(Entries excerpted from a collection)
begin

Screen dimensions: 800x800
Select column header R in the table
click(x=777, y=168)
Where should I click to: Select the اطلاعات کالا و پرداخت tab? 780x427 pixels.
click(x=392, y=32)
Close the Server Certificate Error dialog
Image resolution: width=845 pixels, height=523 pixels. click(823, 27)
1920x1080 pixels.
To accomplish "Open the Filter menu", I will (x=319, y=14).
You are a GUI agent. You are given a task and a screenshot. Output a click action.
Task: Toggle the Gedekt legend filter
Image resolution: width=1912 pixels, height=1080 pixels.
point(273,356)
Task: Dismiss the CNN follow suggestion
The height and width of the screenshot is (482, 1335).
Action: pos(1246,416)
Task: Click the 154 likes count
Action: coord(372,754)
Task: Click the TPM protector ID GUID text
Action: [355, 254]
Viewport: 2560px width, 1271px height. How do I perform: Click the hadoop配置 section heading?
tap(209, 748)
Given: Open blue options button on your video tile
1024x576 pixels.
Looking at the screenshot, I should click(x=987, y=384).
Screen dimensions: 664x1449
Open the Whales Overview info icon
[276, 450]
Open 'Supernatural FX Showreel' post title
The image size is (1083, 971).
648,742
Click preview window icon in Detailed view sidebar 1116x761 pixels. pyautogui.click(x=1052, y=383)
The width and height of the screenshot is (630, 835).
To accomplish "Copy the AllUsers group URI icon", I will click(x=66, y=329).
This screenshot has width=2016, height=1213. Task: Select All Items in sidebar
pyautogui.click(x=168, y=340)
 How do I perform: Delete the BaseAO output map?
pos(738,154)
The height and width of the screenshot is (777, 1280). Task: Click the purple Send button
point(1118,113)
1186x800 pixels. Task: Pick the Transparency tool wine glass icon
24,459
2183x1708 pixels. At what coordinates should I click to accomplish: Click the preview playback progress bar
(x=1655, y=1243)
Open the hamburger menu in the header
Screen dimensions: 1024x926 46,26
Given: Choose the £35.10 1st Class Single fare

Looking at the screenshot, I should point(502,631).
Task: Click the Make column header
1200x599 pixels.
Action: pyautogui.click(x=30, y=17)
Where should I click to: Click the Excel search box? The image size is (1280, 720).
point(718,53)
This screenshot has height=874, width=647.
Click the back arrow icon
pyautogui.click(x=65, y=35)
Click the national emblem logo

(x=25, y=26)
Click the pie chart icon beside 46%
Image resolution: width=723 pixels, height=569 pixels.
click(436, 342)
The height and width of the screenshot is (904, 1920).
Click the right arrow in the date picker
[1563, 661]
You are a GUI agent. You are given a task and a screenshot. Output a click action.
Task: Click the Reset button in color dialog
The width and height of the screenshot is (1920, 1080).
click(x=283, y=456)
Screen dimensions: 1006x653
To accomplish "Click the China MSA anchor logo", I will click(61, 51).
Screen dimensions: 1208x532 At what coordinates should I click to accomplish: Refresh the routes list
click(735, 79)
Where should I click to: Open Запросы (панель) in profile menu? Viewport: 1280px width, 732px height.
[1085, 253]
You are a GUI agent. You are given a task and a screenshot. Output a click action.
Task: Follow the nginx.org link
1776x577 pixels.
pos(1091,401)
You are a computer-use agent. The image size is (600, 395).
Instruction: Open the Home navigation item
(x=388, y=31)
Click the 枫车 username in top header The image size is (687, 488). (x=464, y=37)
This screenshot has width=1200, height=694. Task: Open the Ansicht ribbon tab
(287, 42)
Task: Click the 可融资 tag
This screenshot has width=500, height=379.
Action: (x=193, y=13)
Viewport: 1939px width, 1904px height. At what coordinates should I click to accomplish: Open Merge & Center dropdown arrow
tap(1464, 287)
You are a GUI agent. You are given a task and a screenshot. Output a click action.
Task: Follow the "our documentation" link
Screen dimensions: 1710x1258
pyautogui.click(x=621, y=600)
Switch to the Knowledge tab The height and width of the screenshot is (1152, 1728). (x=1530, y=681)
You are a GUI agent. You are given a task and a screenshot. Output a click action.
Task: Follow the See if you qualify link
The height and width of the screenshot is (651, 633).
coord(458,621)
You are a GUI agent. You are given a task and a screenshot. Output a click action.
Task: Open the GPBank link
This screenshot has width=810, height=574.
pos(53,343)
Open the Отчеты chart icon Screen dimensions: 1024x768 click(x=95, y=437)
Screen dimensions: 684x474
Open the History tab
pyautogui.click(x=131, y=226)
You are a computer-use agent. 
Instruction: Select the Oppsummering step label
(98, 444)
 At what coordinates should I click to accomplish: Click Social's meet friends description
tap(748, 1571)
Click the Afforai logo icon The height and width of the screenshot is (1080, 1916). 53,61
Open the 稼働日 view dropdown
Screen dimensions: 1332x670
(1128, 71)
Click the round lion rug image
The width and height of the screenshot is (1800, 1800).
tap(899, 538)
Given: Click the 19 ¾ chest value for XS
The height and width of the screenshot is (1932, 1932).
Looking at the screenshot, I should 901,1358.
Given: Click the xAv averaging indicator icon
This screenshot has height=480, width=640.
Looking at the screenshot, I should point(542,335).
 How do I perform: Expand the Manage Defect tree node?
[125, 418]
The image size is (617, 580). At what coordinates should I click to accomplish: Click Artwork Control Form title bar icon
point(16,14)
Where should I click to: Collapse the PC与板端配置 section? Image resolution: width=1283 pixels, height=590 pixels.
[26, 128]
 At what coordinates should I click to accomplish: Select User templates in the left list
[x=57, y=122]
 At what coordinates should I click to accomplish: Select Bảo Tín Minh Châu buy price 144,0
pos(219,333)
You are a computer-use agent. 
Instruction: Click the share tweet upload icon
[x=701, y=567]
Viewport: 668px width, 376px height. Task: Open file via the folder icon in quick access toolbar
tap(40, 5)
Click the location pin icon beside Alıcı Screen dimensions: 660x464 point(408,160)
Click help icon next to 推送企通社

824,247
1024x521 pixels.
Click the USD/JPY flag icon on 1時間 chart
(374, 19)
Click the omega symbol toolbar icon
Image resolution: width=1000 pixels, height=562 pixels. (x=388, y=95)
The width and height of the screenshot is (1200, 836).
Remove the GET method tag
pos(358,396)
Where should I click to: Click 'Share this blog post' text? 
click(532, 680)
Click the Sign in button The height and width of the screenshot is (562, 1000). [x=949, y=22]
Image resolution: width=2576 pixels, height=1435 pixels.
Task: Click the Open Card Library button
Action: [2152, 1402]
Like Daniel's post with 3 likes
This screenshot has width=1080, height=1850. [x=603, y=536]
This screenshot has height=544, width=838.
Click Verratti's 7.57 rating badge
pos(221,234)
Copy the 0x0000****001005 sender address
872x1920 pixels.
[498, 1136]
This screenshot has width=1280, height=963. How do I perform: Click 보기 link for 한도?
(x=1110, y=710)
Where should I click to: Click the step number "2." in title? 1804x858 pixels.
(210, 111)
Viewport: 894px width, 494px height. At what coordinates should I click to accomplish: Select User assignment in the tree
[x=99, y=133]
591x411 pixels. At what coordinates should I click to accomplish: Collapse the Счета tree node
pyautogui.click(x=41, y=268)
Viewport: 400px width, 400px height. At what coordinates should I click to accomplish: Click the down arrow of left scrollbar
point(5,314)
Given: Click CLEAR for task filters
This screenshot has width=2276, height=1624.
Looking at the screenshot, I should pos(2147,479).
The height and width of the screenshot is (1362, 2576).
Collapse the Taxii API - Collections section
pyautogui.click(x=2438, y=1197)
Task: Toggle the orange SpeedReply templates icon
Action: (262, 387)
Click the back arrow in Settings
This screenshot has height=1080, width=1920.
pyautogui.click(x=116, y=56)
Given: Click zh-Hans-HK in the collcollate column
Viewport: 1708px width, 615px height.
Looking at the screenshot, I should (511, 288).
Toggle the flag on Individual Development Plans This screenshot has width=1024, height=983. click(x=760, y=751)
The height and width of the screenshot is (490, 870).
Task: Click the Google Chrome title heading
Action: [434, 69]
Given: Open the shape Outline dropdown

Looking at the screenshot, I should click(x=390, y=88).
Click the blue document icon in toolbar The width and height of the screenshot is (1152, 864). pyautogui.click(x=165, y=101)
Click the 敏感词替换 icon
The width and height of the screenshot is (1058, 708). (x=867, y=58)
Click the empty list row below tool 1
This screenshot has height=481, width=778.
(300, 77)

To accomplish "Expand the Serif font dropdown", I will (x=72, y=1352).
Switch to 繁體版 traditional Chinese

end

▶ [What the exercise asks]:
Convert the stretch of entries from the line containing "Given: Click the 19 ¾ chest value for XS" through the line containing "[x=57, y=122]" into a Markdown table with the columns Row and Line. Number each line in the Row column and leave out any blank lines.

▶ [Correct result]:
| Row | Line |
|---|---|
| 1 | Given: Click the 19 ¾ chest value for XS |
| 2 | The height and width of the screenshot is (1932, 1932). |
| 3 | Looking at the screenshot, I should 901,1358. |
| 4 | Given: Click the xAv averaging indicator icon |
| 5 | This screenshot has height=480, width=640. |
| 6 | Looking at the screenshot, I should point(542,335). |
| 7 |  How do I perform: Expand the Manage Defect tree node? |
| 8 | [125, 418] |
| 9 | The image size is (617, 580). At what coordinates should I click to accomplish: Click Artwork Control Form title bar icon |
| 10 | point(16,14) |
| 11 | Where should I click to: Collapse the PC与板端配置 section? Image resolution: width=1283 pixels, height=590 pixels. |
| 12 | [26, 128] |
| 13 |  At what coordinates should I click to accomplish: Select User templates in the left list |
| 14 | [x=57, y=122] |